=== Document passage ===

# The RED COMET rocket Express



## vsmith (Jan 2, 2008)

Thought I would share my entry this year’ into the Large Scale Central Mik’s Challenge to build something out of whatever you have on hand at the start of the contest and not to spend more than $30 total. This year’s challenge was to build a whimsical project based on a provided unassembled wood flatcar kit. I had a cheeser battery powered Christmas train I bought on clearance for $9.99 and an idea based on two of my favorite whimsical characters Wallace and Gromit, so here was the official napkin drawing to state my goals with the cheeser chassis:










This will be a collection of my entries in the building log, so here we go:

Sifting through the back of the junk heap I pulled out an old Pringles can that is about the right length for the rocket body (savings of $1.50). The battery xmas loco chassis has a clear plastic tube for a smoke generator (not sure where that's going to end up) as well as three very bright lights I want to redirect to the rear rocket tubes. I am also planning to use as much of the scrapped bits from the battery loco as possible. Also begun reading up on how to cut cardstock into nose cones. Need to track down which car Wallace and Grommit are currently living on. So far the only expenditure was the $10 for the 50% off Xmas train set back on Dec 26, no projected new costs.

Introducing the brains behind this years challenge entry, I rehired my Crack Science Ninja team:










Wallace will be in charge of the engineering, Gromit is the fabrication specialist and crack problem troubleshooter. Wallace and Gromit have a long history with the Borracho Locomotive Works dating back to one of the very first BLW builds, the Silver Bullet from over a decade ago:










There was some consternation inside the ranks of the BLW as chief foreman Homer was very upset that he wasn't assigned the job, but it was hard to argue that W&G have a much better track record with building rockets.











So Homer was instead told to go out and inspect the line to make sure the line was up to snuff. To assure he did this happily he was given as much pizza and donuts as he wanted and took off in one of the inspection gooses and hasn't been seen since.










This should allow W&G to proceed unimpeded.


----------



## vsmith (Jan 2, 2008)

The Crack Science Ninja Team at work:






and by far the best thing is that I can pay them in cheese!










Dave's kit arrived today, thanks Dave for all your hard work putting the kits together and mailing them…But I got a slight problem with the kit....

=== Data listing ===

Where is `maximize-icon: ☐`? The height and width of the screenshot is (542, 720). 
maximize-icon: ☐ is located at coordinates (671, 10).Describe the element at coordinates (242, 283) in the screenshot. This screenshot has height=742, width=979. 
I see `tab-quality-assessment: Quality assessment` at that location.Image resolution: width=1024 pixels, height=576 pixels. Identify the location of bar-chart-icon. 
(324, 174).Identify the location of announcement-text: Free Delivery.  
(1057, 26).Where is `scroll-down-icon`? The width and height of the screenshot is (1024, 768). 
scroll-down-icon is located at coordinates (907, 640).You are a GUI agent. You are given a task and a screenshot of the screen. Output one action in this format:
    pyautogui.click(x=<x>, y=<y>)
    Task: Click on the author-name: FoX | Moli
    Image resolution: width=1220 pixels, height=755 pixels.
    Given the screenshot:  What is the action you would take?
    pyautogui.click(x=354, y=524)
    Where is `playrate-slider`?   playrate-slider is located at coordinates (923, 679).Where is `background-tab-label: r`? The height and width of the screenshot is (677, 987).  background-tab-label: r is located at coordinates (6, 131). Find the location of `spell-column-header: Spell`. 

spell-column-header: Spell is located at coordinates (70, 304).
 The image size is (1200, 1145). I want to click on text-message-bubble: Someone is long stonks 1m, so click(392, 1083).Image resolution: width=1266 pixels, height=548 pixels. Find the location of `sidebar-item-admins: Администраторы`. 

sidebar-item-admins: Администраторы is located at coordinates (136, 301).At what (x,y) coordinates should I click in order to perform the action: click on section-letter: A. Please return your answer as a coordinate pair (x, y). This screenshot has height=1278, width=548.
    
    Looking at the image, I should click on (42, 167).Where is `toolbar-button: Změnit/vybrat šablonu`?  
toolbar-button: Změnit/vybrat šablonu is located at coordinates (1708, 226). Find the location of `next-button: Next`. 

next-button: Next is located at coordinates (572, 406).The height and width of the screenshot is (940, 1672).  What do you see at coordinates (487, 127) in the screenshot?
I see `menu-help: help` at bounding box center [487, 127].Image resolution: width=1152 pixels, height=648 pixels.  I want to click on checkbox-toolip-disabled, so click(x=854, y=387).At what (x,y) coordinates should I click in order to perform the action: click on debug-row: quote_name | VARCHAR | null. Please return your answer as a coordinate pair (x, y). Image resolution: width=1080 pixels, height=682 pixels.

===

• Exercise tasks:
1. Decide whether each statement agrees with the Red Comet thread, answering yes or no and quoting the words that settle it: (a) The Pringles can saved $1.50. (b) Gromit is in charge of the engineering. (c) The Christmas train set was bought at half price.
2. Go on writing the Red Comet thread, starting right after its last sentence.
The entries are separate material from the Red Comet thread.

• Replies:
1.
(a) Yes: "savings of $1.50"
(b) No: "Wallace will be in charge of the engineering"
(c) Yes: "the $10 for the 50% off Xmas train set"

2.
It's wide, I mean W I D E, ...the card/masonite piece alone is about 5/8" wider than the Lil Big Hauler cars, and much wider than the HLW cars I'm currently using on the pizza. Add the sides and it's going to end up 3/4" to over an inch wider than anything else. The trouble is that clearances on the pizza tunnels are the often measured in small fractions of an inch, some stuff rubs anyways. Given one of the criteria is that this has to work on our layout and the pizza is my only current layout. Looks like I might have to put the kit on a slight diet to trim it a tad so it won't get wedged in the tunnel.

My crack Science Ninja team has gotten bored, Wallace decided to experiment with a double barrelled cheese launcher that fires both Cheddar and Wensleydale.










Unfortunately he forgot that the US uses 120v not 240V 










Now I have to get the lab roof fixed. Wallace's little electrical error causes a high voltage arc inside the loading chamber triggering a flash vaporization of the Cheddar resulting in a gas explosion, but the hole in the roof is the least of the problem, its the cheddar all over the walls that’s the real mess. I have since decided to leave the electricals to those who are experts in their trade:










Meanwhile Wallace has been promised a fully paid vacation if his endevour leads to fame and fortune


----------



## vsmith (Jan 2, 2008)

OK gave my Crack Science Ninja Team the go ahead this AM, they started cutting as soon as they were up.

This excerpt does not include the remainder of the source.